• THE PROBLEM
Write out word for word each line of the records, beginning at the first and stopping after the line with "Webdesign by ProduWeb (129, 1313)". Leave the pictures out.

• WORKING DATA
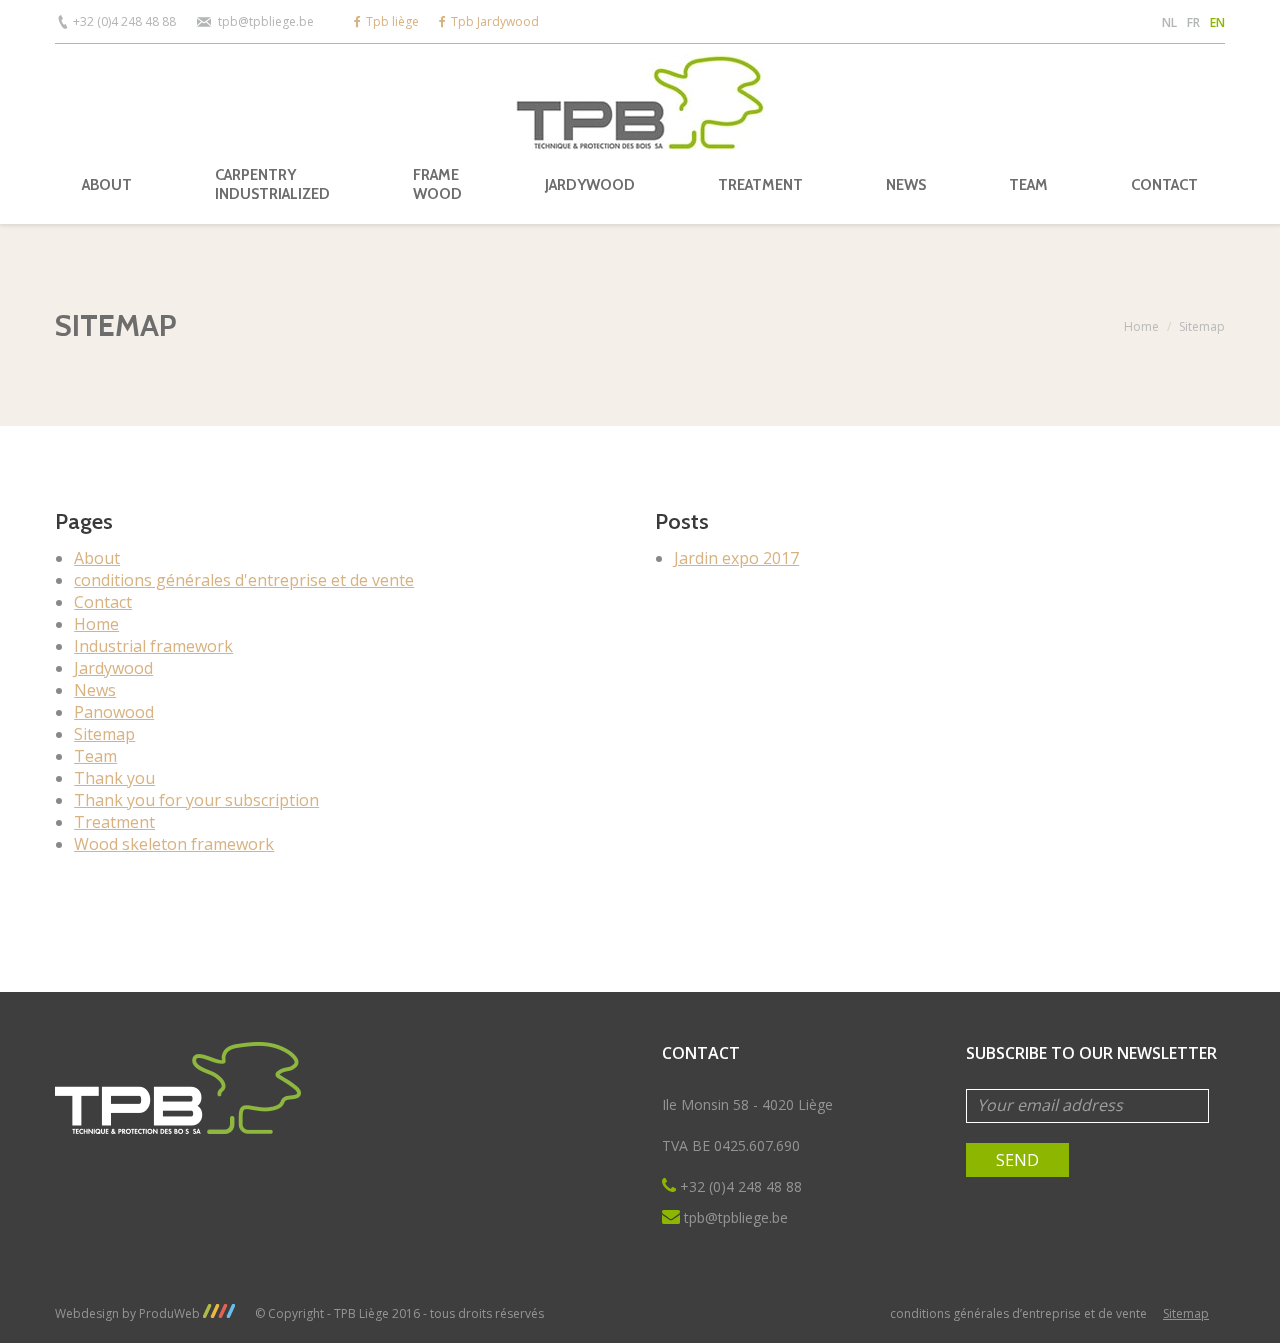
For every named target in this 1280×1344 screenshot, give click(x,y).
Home (1141, 326)
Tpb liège (392, 21)
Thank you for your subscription (196, 800)
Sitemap (104, 734)
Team (95, 756)
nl (1169, 22)
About (97, 558)
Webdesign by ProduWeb (129, 1313)
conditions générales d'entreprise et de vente (244, 580)
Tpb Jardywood (495, 21)
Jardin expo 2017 (736, 558)
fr (1193, 22)
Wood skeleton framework (174, 844)
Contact (103, 602)
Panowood (114, 712)
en (1217, 22)
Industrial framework (153, 646)
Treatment (114, 822)
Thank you (114, 778)
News (95, 690)
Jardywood (113, 668)
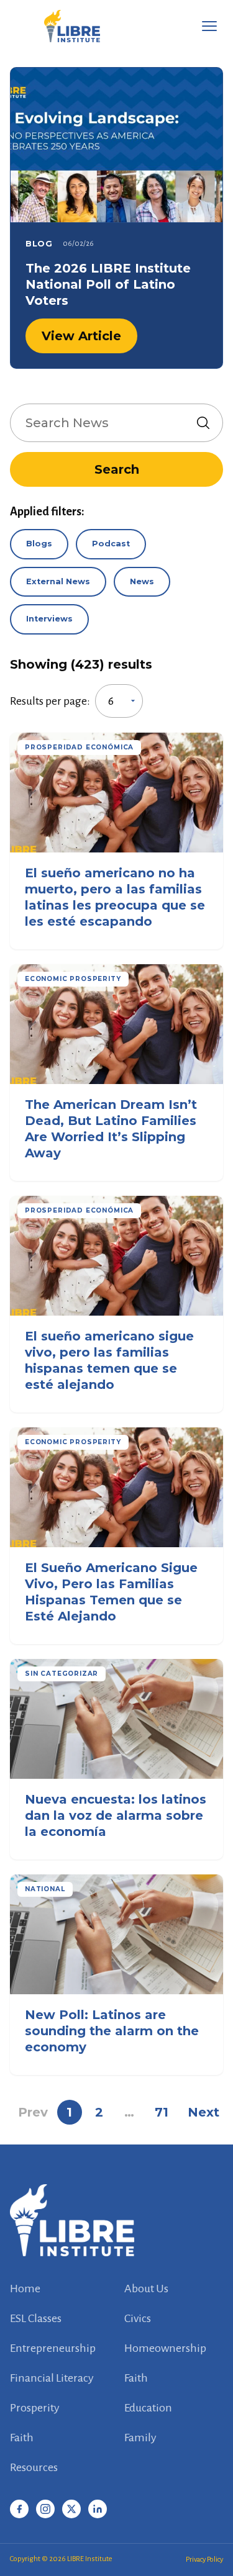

• RESULT OF THE EXERCISE
For every named target in this 1280×1344 screenshot, give click(x,y).
Home (1141, 326)
Tpb liège (392, 21)
Thank you for your subscription (196, 800)
Sitemap (104, 734)
Team (95, 756)
nl (1169, 22)
About (97, 558)
Webdesign by ProduWeb (129, 1313)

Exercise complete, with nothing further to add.